Madhuchhanda Bhattacharjee, Reader in Statistics in the Department of Mathematics, University of Manchester.
Title: Part-A: A brief and selective review of applications of RMT; Part B: Estimation of rectangular random matrices: Applications to high-dimensional biological data
Abstract: Part-A: A brief and selective review of applications of RMT
Random Matrices have been encountered in Statistics, Mathematics, Physics, and
other disciplines for nearly a century now. Literature on the theoretic developments
in this field has grown substantially since then. With that there have been wide range
of applications of such theories. We discuss a few examples involving, the more
popular, square random matrices and a few where the matrix is rectangular.

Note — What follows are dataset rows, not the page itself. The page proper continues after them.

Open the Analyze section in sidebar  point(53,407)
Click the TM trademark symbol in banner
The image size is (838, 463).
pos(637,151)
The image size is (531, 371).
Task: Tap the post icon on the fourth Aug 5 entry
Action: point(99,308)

Part B: Estimation of rectangular random matrices: Applications to high-dimensional biological data
It is commonly thought that for a high-dimensional data one of the key objectives
would be to study it at a lower dimensional level. Contrary to this, there are many
examples in real life where it might be necessary to study it at a latent finer (or further
higher dimensional) level.
Consider such an observed (random) vector, say Y. then the task would be to explain
Y by means of a collection of random vectors, say presented in a rectangular random
matrix X, where X is not observed.
In the two applications we consider here, we have a partially observed (random)
binary matrix, say B, and a completely unobserved (random) “signal” matrix, say S,
such that X can be viewed as a (Hadamard) product of B and S.
Our two examples are from neural coding and genomics respectively, where one of
the dimensions of X is in millions or at least hundreds of thousands. The other
dimension, in both of our examples, is unknown.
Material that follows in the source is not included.